Photocatalysis: From Fundamental Principles to Materials and Applications

Photocatalysis represents a unique class of chemical transformations. It utilizes the energy delivered by light and drives reactions that are difficult, sometimes even impossible, to carry out in dark. When used for thermodynamically uphill reactions such as photosynthesis, photocatalysis promises a sustainable solution to large scale solar energy storage. Despite the longstanding interest in this process and research efforts, existing photocatalysis demonstrations are limited to academic laboratory settings. Chief among the reasons for the slow progress is the lack of suitable photocatalyst materials for large scale applications. For the purpose of effective light absorption, charge separation, and charge transfer, a large number of photocatalytic materials, including conventional semiconductors and emerging photoelectronic materials such as nanoscale plasmonic metal particles, quantum dots, and 2D materials, have been studied. This Review is written to summarize these recent efforts from a broad materials perspective and discuss possible strategies to move forward to practical implementations.
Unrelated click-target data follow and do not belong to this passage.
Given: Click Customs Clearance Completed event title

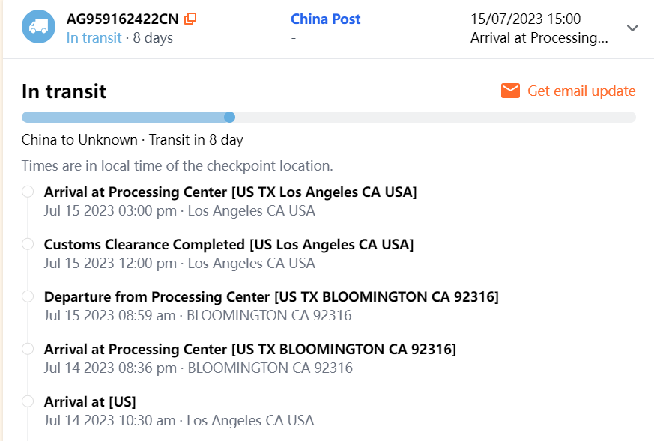Looking at the screenshot, I should pos(228,244).
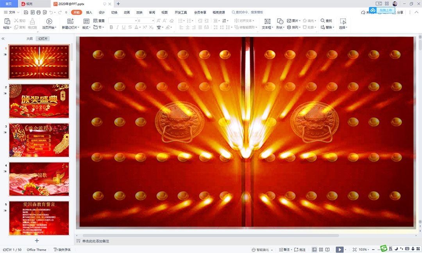
Task: Switch to reading view in status bar
Action: point(328,249)
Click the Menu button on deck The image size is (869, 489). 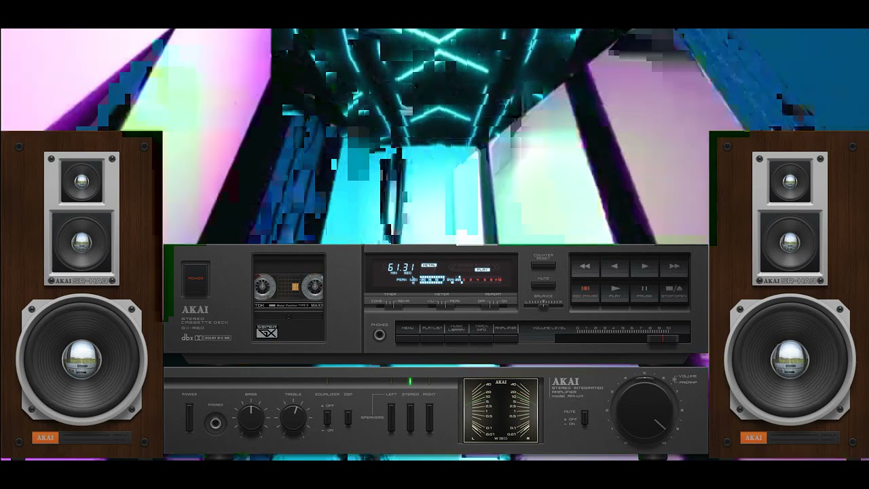pos(407,329)
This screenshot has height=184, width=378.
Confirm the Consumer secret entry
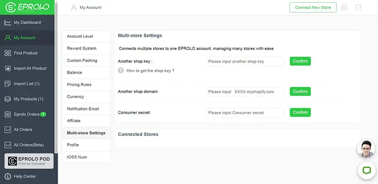tap(300, 112)
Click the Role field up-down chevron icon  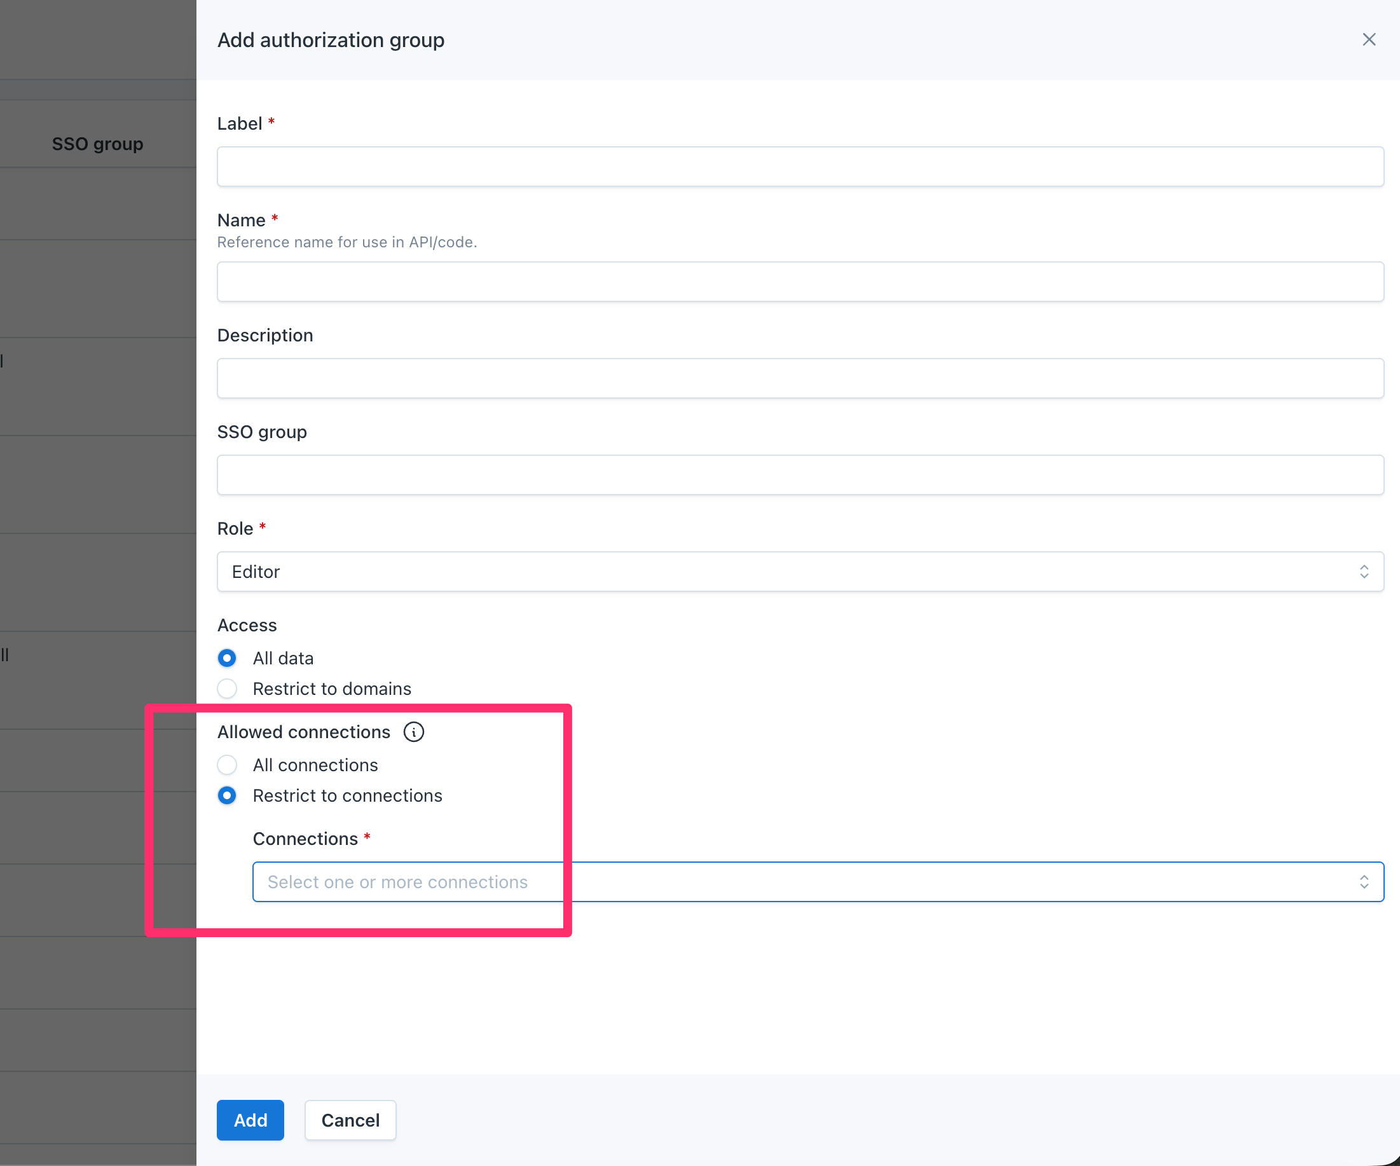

We start with a discussion on the fundamental principles that govern photocatalysis in general and then move on to discuss the different classes of photocatalytic materials, covering various aspects of their properties, such as efficiency, stability, scalability, and cost. Afterward, we use model photocatalytic reactions including water splitting, CO2 reduction, and N-2 fixation to demonstrate the applications of these photocatalysts. Our perspectives concerning where the field of photocatalysis is headed toward are provided at the end.